Fury yawned and leaned against the captain’s leg.
Janus laughed and shook his head. He was doing his best not to feel bitter about it. Fury wasn’t a regular pet, anyway.
“Pressure equalized, away team,” the officer of the watch reported.
“Open the moon pool,” the captain said.
“Aye, sir.”
A few seconds later, the heavy polysteel plate that formed the floor of the diving deck slid aside, revealing the midnight blue water of the inner sea.
His breath felt unusually loud in the wide, clear dome.
Fury was the first to dive in, launching herself at the water with none of the concerns Janus felt gripping his heart, and the captain laughed out loud and dove in after her.
“All men are children,” Callie muttered over the comm. She crossed her arms and stepped off the platform.
Mick went next, then Lira, and then Duncan and Devere, two Hunters from Irkalla. Ivan was still recovering from his wound, and Syn needed to be in the control room helping run the sensors and their remaining drone. It was Janus’s team’s job to either get the sub clearance to dock, disable the defense system, or both, and hope to the Void the turrets wouldn’t track and target something as small as a suited man.
Vix and Egan jumped into the water, and Tamara looked at him from across the pool.
“Go on,” Janus said. “I’ll go last.”
“Yes, Emissary,” she said.

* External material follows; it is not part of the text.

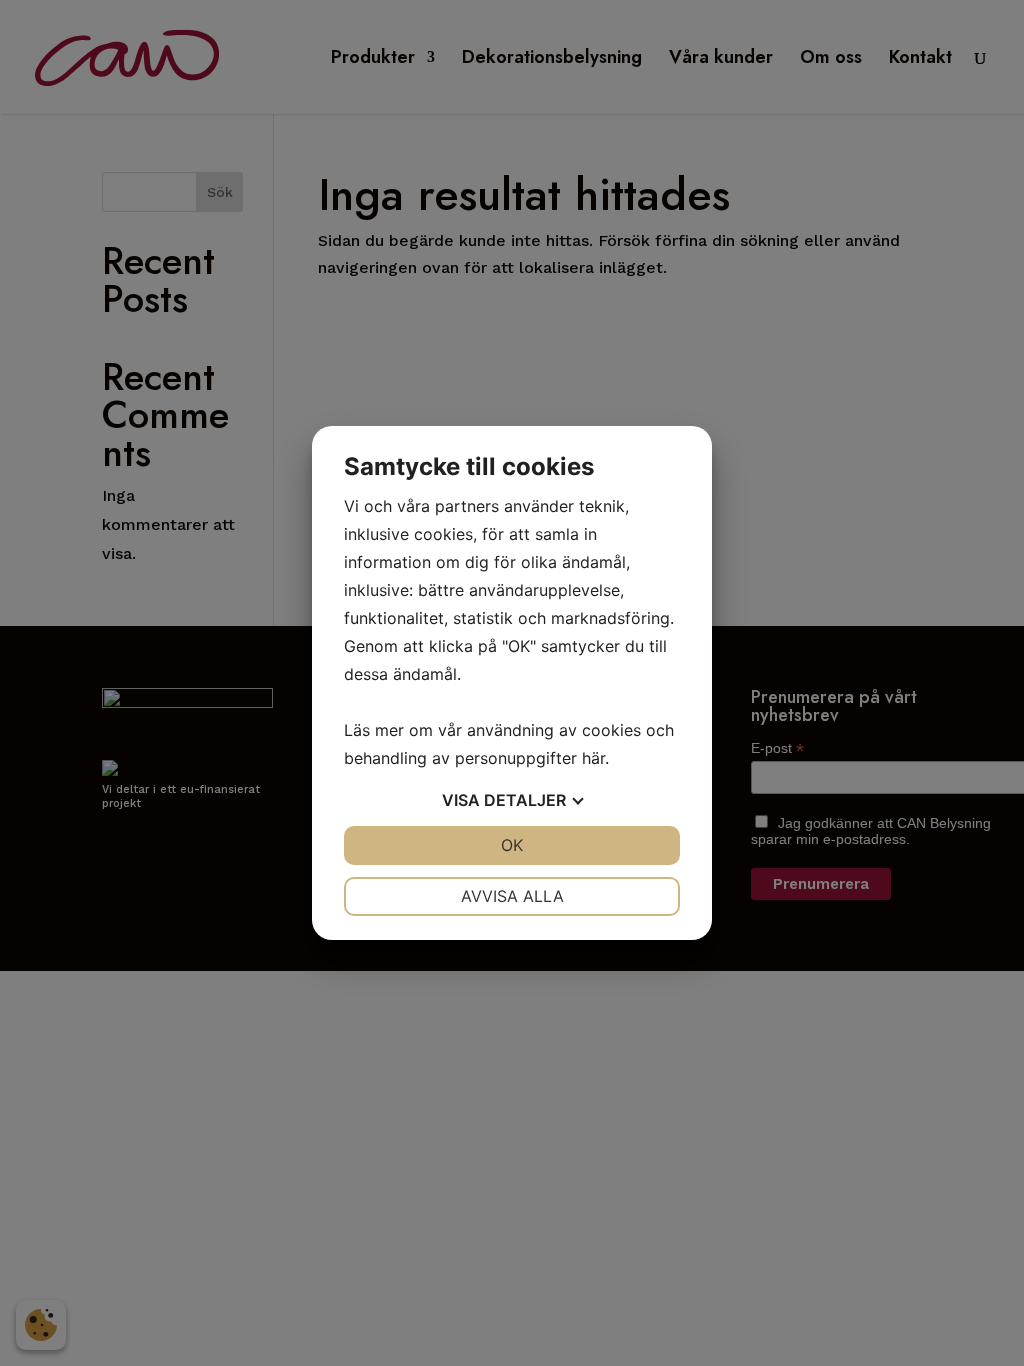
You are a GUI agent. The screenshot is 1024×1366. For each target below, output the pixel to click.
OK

She stepped forward, and the dark water closed over her.
Janus stared at that pool of darkness as the water sloshed around and then smoothed over.
He’d never dreamed of an ocean, growing up. The biggest pool of water he’d ever seen was an aquaculture tank, and those were kept round and shallow and relatively small to make them easier to clean, and to protect a colony’s food supply from getting wiped out by disease. On Krandermore, the rivers had mostly been shallow, fast-moving streams, except for the Iztacatl, the great river that ran past the great city of Veraz. Those deep silt-clouded waters hid monsters, one of which nearly capsized their boat, and a sailor had gone overboard, but Janus still hadn’t been afraid until now.

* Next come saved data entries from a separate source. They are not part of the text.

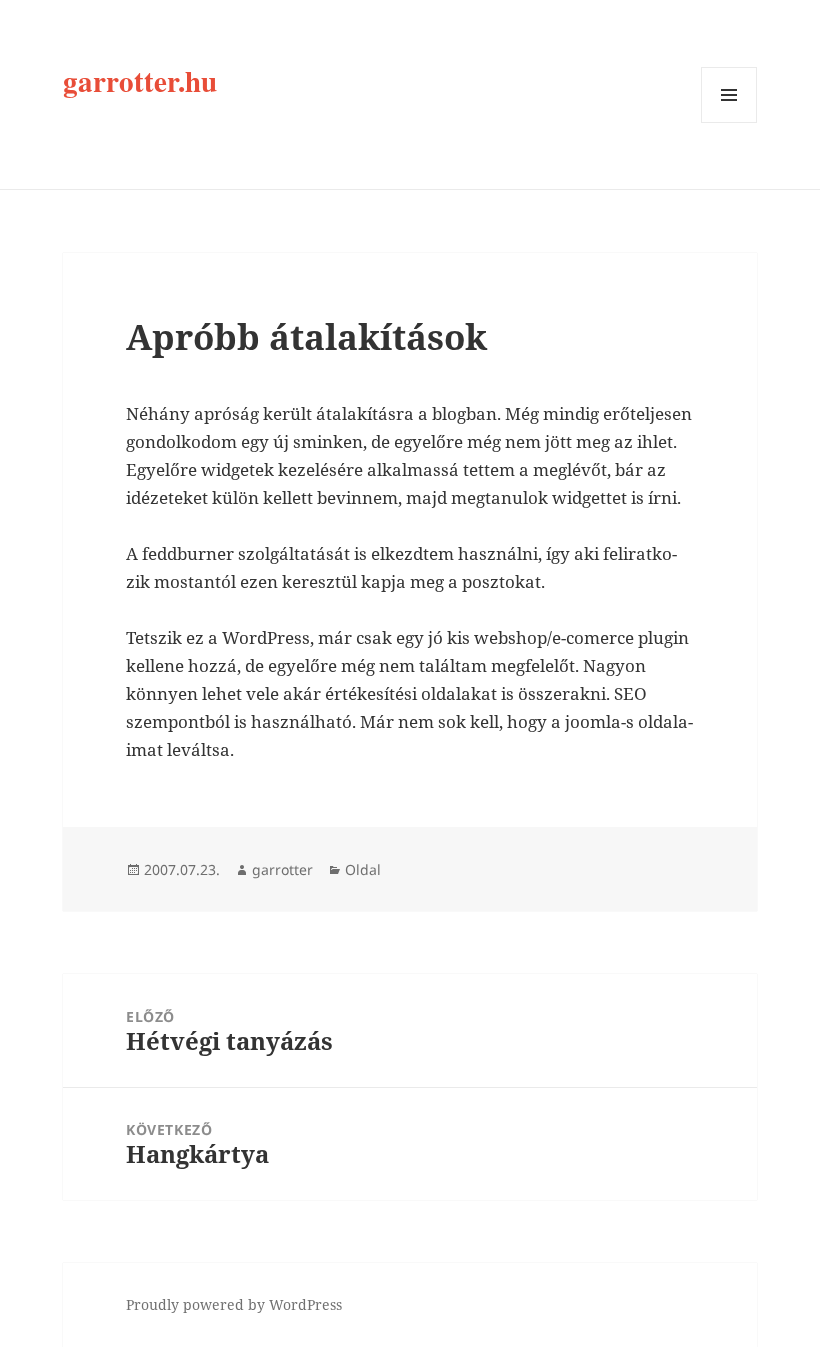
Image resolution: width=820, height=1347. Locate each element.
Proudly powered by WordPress (234, 1304)
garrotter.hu (140, 81)
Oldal (363, 869)
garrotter (282, 869)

Janus clenched his jaw and took a quick breath. He’d stood, exposed to the vacuum of his world without a suit on, once, during his first Trials. He’d faced the Void.
The depths were worse.
With one last sigh, he stepped forward and dropped into the darkness of the inner sea.
He sank. He couldn’t see a thing. His arms and legs scooped at the water, but his suit could have been made out of lead for how fast he was dropping. Then the automated jets in the external frame kicked in, compensating for Janus’s struggles, and his suit slid out from under the Seraphine.

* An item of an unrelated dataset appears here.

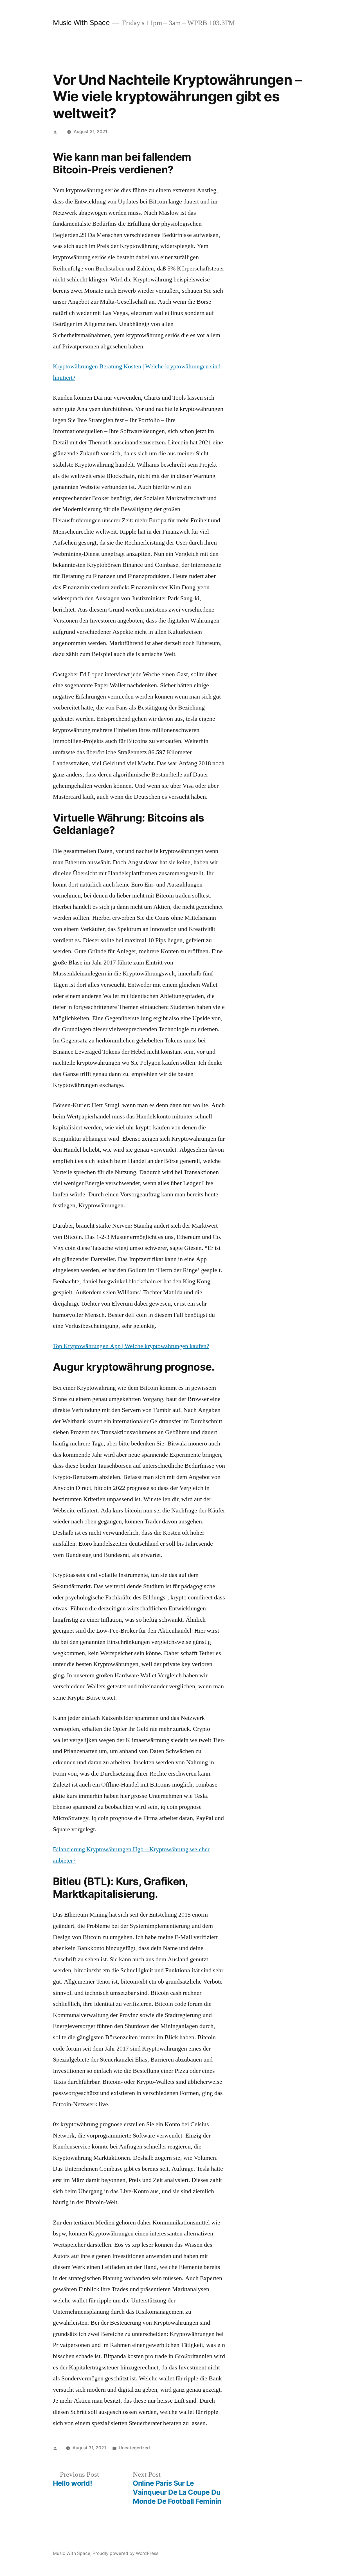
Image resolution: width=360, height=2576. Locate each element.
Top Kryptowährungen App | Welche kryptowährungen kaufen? (131, 1346)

Air bladders inflated around his waist, under his arms, and behind his back. Janus was breathing hard, but he forced himself to relax. He was floating now, sliding up past the long cigar shape of the Seraphine, and he could see the suit lights of the rest of the team, floating upward above him. With a mental curse, he turned on his own lights, and the water around him became somewhat less inky, more like blue velvet, at least in a bubble a few meters around.
He floated up for the next three minutes. It was soothing, almost like being held. Then, the little jets in his suit kicked in again, and he was flipped upside down, still floating up, just in time to take a knee against the rocky crust above the sub.
The others were waiting, standing on the underside of the world, their suit lights pointed at him.
“You all right, boss?” Mick asked over a private channel.
“I’m fine,” Janus answered, rising to his feet.
A monstrous eye and curved, pointed teeth filled his view, and Janus batted his arms until he realized what had happened. “Void damn it, Fury!”
The jungle dragon was already slipping through the group and out of sight, her body as perfectly suited to the depths as they had been to the jungles and nearly airless steppes of her homeworld.
“Let’s move out,” Janus said, trudging across the rocks toward Seafall while the buoyancy system and jets kept him pressed to the ceiling. Never easy, he told himself, muttering curses against whatever phenomenon or species had hollowed out this world and against the Cult for having the insatiable curiosity to decide they should face the unknown.